▶ [Required action] Each line from the one that contains "Viewport: 1852px width, 1014px" down to the last line of the material should be retyped exactly as it stands.

= Beginning of Section =

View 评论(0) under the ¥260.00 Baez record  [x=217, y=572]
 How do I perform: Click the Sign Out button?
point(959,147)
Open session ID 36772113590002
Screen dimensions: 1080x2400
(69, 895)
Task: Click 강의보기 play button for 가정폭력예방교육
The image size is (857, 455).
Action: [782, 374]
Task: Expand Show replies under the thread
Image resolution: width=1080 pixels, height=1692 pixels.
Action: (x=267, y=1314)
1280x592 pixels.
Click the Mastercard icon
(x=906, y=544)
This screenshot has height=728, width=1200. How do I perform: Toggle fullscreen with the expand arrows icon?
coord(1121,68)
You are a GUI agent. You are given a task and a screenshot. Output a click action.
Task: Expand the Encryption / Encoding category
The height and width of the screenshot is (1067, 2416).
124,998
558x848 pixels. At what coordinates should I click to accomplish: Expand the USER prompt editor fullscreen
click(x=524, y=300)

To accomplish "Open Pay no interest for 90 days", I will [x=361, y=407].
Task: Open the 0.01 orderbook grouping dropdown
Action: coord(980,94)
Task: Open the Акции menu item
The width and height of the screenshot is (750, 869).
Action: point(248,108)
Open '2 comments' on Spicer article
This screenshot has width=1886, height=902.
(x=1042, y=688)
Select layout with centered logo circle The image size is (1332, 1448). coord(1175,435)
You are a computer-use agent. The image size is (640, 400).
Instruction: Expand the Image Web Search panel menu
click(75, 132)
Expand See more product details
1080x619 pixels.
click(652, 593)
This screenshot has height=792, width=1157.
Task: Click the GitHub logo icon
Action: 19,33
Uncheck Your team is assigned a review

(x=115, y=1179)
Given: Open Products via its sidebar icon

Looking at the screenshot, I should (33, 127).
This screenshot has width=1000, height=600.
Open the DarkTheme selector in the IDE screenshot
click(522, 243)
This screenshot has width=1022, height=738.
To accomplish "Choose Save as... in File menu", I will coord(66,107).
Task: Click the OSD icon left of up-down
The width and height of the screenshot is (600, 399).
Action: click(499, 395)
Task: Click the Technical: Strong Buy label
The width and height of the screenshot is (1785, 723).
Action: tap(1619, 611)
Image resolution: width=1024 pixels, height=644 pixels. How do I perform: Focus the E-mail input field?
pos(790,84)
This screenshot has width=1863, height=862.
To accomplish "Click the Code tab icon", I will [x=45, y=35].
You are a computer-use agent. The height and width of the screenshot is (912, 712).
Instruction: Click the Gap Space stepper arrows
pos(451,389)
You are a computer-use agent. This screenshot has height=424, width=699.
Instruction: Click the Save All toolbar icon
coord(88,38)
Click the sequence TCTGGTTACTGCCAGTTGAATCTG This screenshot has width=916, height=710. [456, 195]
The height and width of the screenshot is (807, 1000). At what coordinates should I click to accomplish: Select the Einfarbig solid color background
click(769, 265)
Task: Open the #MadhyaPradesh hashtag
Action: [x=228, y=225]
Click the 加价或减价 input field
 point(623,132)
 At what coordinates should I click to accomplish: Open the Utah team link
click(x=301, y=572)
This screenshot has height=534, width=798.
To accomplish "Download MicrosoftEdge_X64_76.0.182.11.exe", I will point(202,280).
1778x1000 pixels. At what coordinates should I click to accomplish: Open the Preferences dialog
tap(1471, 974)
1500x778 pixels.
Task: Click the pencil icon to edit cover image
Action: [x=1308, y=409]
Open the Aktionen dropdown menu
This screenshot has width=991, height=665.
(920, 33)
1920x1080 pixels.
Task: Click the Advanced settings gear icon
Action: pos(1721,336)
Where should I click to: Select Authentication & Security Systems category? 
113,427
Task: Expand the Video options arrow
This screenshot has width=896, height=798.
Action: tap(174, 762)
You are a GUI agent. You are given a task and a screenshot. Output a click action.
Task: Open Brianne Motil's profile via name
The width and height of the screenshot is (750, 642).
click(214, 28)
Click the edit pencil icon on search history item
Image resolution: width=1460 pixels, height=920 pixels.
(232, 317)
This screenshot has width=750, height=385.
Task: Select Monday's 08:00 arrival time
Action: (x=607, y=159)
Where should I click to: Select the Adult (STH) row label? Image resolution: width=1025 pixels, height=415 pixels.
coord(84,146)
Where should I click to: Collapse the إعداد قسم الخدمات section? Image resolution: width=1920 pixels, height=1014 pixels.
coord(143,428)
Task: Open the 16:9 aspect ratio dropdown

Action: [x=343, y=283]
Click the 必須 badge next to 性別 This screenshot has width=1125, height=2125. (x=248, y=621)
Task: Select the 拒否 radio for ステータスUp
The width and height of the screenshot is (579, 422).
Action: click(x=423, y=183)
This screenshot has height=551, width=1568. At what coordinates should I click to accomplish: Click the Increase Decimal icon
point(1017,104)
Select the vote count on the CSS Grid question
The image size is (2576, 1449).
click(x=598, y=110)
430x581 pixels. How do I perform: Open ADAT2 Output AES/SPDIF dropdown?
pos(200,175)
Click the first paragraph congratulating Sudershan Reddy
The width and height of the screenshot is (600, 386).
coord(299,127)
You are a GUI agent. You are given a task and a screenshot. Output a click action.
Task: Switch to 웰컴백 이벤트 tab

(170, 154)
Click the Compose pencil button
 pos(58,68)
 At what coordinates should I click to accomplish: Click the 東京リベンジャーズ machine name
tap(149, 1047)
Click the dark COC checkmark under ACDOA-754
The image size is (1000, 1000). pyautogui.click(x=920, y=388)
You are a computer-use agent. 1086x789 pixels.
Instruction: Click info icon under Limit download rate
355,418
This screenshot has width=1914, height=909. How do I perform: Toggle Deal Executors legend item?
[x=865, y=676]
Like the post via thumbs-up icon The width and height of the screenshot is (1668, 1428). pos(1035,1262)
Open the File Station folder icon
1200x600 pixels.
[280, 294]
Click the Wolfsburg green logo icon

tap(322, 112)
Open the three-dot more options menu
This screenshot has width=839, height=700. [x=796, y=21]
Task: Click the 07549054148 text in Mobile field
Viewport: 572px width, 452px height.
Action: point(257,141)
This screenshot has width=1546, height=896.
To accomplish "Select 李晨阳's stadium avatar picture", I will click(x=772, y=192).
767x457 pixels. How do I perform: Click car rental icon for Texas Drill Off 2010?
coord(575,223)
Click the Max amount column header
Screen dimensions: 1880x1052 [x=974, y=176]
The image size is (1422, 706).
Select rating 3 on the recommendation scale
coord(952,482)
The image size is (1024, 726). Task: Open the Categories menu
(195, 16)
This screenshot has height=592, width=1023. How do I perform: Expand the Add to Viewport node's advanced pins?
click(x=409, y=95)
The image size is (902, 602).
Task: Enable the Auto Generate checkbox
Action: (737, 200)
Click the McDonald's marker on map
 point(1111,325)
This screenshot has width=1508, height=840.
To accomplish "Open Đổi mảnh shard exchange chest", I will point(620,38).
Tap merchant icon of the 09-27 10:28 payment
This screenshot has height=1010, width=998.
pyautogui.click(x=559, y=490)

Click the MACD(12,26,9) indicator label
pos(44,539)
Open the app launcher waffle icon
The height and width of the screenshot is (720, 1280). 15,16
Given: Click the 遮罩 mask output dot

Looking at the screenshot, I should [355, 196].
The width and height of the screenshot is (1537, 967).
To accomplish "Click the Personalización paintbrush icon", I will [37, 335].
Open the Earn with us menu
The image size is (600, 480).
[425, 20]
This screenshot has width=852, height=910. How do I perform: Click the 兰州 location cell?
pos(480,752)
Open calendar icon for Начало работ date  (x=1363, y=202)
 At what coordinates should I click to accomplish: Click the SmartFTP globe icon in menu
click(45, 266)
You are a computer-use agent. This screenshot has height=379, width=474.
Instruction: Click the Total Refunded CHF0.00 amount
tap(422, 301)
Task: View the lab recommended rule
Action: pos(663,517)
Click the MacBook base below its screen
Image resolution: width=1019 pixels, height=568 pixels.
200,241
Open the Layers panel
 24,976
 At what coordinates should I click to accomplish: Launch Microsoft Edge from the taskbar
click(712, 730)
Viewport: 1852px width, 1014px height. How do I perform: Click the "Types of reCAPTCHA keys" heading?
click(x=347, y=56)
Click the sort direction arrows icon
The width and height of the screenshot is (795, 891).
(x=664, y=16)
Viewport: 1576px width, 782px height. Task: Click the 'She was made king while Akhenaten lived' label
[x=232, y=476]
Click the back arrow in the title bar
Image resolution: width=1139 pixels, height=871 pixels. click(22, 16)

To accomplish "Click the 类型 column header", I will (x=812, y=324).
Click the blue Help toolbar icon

= End of Section =

▶ [Response area]
Viewport: 1852px width, 1014px height. How do I perform: Click the "Types of reCAPTCHA keys" heading?
click(x=347, y=56)
Click the sort direction arrows icon
The width and height of the screenshot is (795, 891).
(x=664, y=16)
Viewport: 1576px width, 782px height. Task: Click the 'She was made king while Akhenaten lived' label
[x=232, y=476]
Click the back arrow in the title bar
Image resolution: width=1139 pixels, height=871 pixels. click(22, 16)

To accomplish "Click the 类型 column header", I will (x=812, y=324).
Click the blue Help toolbar icon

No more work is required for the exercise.